Sri Lankans seek saints from their homeland
Some 600 Catholics were slaughtered in the first such martyrdom in South Asia
People pray at the tomb of the martyrs at Thottaveli in Mannar, Sri Lanka. The site of the martyrdom has become a popular pilgrimage spot especially on All Saints Day Nov. 1. (ucanews.com file photo)
ucanews.com reporter, Colombo
September 14, 2016
In 1544, King Cankili of Ceylon murdered 600 Hindus who converted to Catholicism when they refused to recant their new-found faith. Now the Vatican is being asked to consider their case for official martyrdom.
The Queen of Martyrs Church now sits on the site of the slaughter and has become a popular pilgrimage spot. Father Emmanuel Sebamalai, the parish priest, said that there are two mass graves located in the church compound belonging to the martyrs.
The massacre is significant because it is the first instance of martyrdom in South Asia and which bolstered the spread of Catholicism in the country, the priest said. Even now, the area where they lived, Mannar, comprises the highest number of Catholics in what is now Sri Lanka with over 51 percent of locals belonging to the religion. The country elsewhere is predominantly Buddhist.
Local people have formed the "Martyrs of Mannar Welfare Organization" to promote their cause with the Vatican and introduce the martyrs to a new generation.
"There are 23 members in the committee," said Anthony Croose. "Our main focus is to promote the martyrs as saints and also help the local community to grow spiritually.
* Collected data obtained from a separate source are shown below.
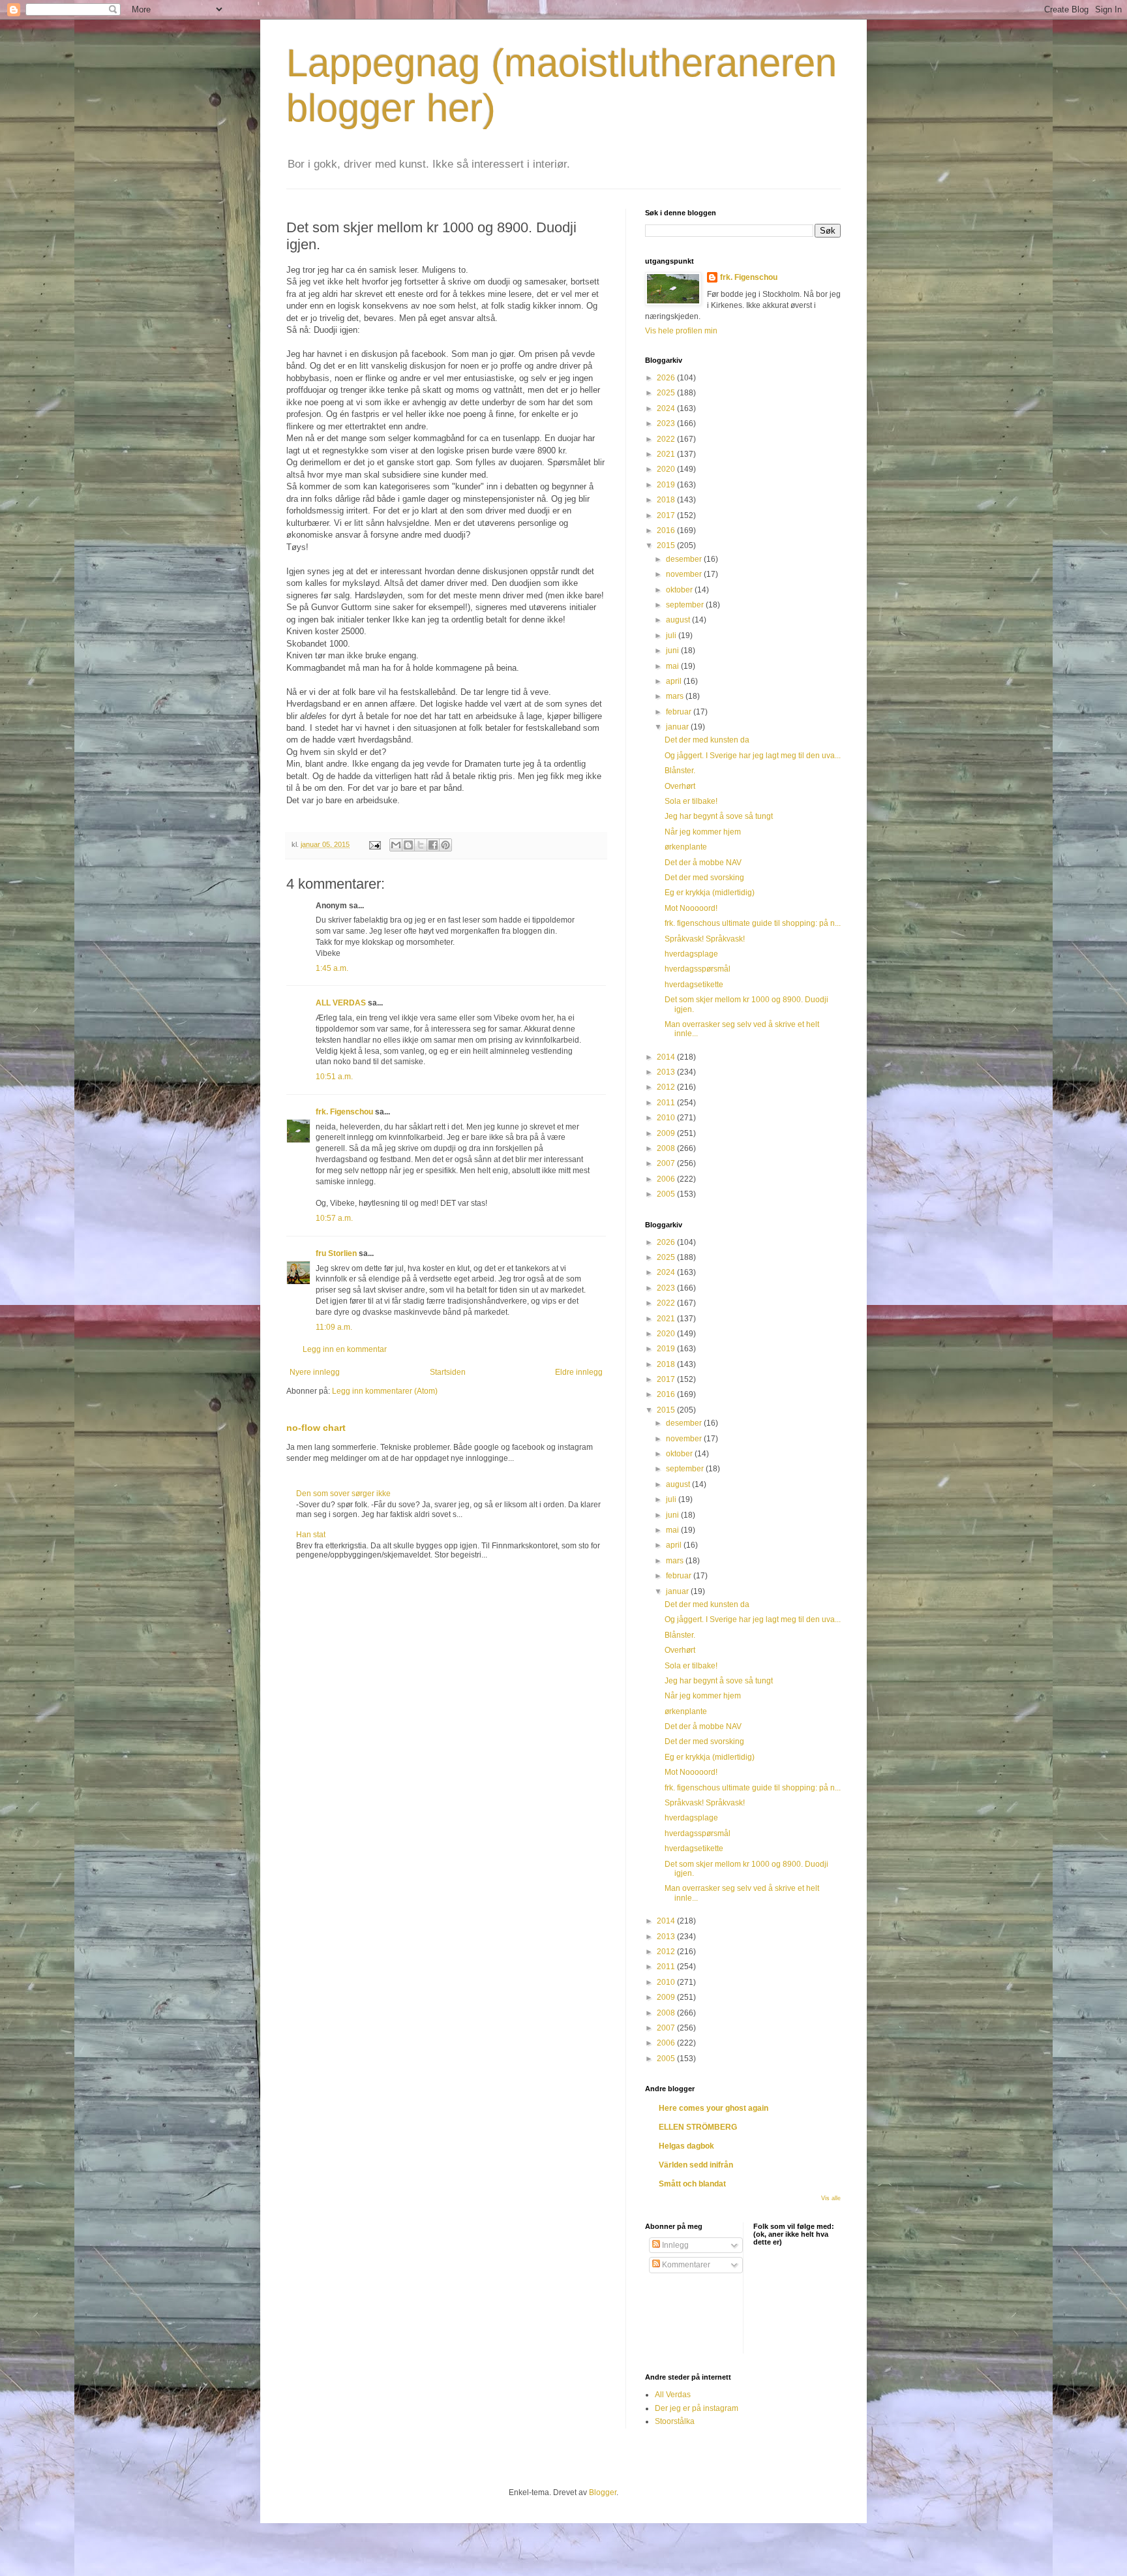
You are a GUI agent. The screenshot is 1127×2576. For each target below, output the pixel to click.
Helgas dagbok (686, 2146)
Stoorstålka (675, 2421)
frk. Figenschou (344, 1111)
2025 (667, 392)
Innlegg (674, 2245)
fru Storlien (336, 1253)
We have organized some talks about the martyrs and their history."
The committee is currently in the process of collecting the names of the martyrs with the help of Jesuit priests from India but so far they have been unable to ascertain their names despite trawling through historical records, according to committee member Father S.V.B. Managalarajah.
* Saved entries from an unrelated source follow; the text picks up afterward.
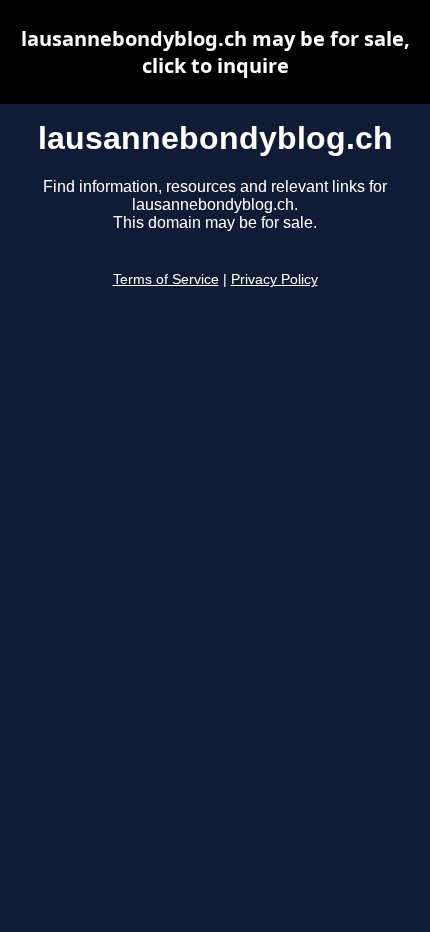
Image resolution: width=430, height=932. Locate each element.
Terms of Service (166, 279)
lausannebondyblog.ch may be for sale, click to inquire (215, 52)
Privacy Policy (274, 279)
Records of letters sent by St. Francis Xavier indicate their martyrdom and in his correspondence to the Portuguese authorities had requested for an expedition, Father Managalarajah said. St. Francis Xavier, a Jesuit missionary from Europe first came to India, then Sri Lanka, Malaysia and Japan. He died on Shangchual Island near China in 1552.
Bishop Kingsley Swamipillai of Mannar said that Pope Francis was likely to make an exemption in this case and overlook the need for names since he is a "daring" pontiff.
"I pray every day as an individual and with my family for the canonization of my ancestors," said Anthony Arulselvi while holding the prayer book of the Mannar Martyrs.
"When I was small, I saw people collecting pieces from bones that belonged to the martyrs believing they could cause miracles. Even my grandparents collected bones like this," said Arulselvi, 40, a catechist at Queen of Martyrs Church in Thottaveli.
"We have a day to commemorate these martyrs every year in July because they were all slain in July 1544. Their decedents, who are widespread in Mannar Diocese, get together to pay respect to their martyrs," the catechist said.
"Our only hope is to promote them as saints. Many of the villagers have prayed to them for miracles especially illnesses and have got cured," said Arulselvi.
Bishop Swamipillai said the feast day of these martyrs is commemorated every All Saints Day Nov. 1 when a special Mass is celebrated to honor them.